Lo nuevo de Daniel Böhm: En el jardín del mal puede nacer una flor
De pronto a uno le vienen ganas de meterse a espiar en la vida de los narradores de historias, y la historia (y la lectura) son una excusa para eso. Esto fue lo que me pasó en mi primera lectura de Una flor en el jardín del mal (CienVolando, 2023), el nuevo libro de cuentos de Daniel Böhm.
¿Con qué nos encontramos? Con una multiplicidad de voces narradoras: puede ser un hombre hétero, una mujer, un hombre menos hétero, etc. Y si bien todes elles “hablan” en un mismo tono entre melancólico y deprimido, todas estas voces escritas no se confunden, se distinguen, tienen algún tipo de personalidad propia. Porque ellas encarnan personajes solitarios y personajes que están solos, y esa soledad se infiltra de diferentes maneras. Hay algo desolado en este jardín del mal.
Los cuentos son sólidos, tienen conocimientos detrás, aunque dicho conocimiento esté disimulado. La narración fluye. Hay cuentos de médicos y cuentos de fotógrafos, cuentos con guiños deleuzeanos, cuentos sobre jardines y plantas.
Si tuviera que adjudicarle una influencia, me recordaron esos cuentos de Cortázar en los que éste jugaba con sus pasajes de un tipo de existencia a otra. Pero en los cuentos de Böhm (y espero no estar espoileando ninguna idea), este pasaje que parece inminente, no ocurre, u ocurre muy pocas veces. Este juego me parece otro gran mérito, porque la atención del lector, al contrario de lo que debería ser, no decae.
La otra cualidad que me impactó fue la estructura de los relatos. Recordemos que narra una voz melancólica, que a veces recuerda historias de su infancia, otras veces sus visitas a ciudades importantes pero periféricas de Europa, otras a sus perros, y cosas así.
Bueno, la estructura es de este modo: al comienzo la historia se va tiñendo de sombras siniestras (casi en el sentido psicoanalítico del concepto), a lo que le sigue un momento de tensión, senderos que se bifurcan: ¿el mal o el bien?; el lector (perverso fisgón), ¿qué espera? Y sí, como se diría vulgarmente, espera “la” noticia, el hecho siniestro, la caída calamitosa de estos personajes de clase media-bien que se mueven entre Belgrano y Recoleta; pero finalmente la historia termina en un final tan apacible, tan tierno, que el lector no se siente defraudado o traicionado, sino más bien al revés: se siente agradecido que algo bello crezca en el jardín del mal. Quiere seguir leyendo. Le gustaría saber más de lo que pasa cuando el cuento termina. Ahí está obligado a fantasear.

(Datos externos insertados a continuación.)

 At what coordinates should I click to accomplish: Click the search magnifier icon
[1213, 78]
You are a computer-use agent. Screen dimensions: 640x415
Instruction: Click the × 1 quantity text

Y si bien “hablan” en un mismo tono entre melancólico y deprimido, todas estas voces escritas no se confunden, se distinguen.
Esta necesidad de fantasear, a veces, se acrecienta porque algunos fragmentos de los relatos te hacen acordar a ciertas noches de psicodelia o viajes especiales: “Pero de pronto la distingo mejor. No es un ángel quien me revolotea, es un esbelto murciélago negro. Lisa vuela con amplios movimientos, ahora adentro del espacio oscuro de mi cabeza, para luego circundarla un par de veces. Con un batir de alas apoya sus delicadas garras sobre mi glándula hipófisis, en medio de su cerebro, sosteniéndose como un pichón en una rama. Me siento totalmente poseído”. El lector también.
Por decisión del autor, el artículo contiene lenguaje inclusivo.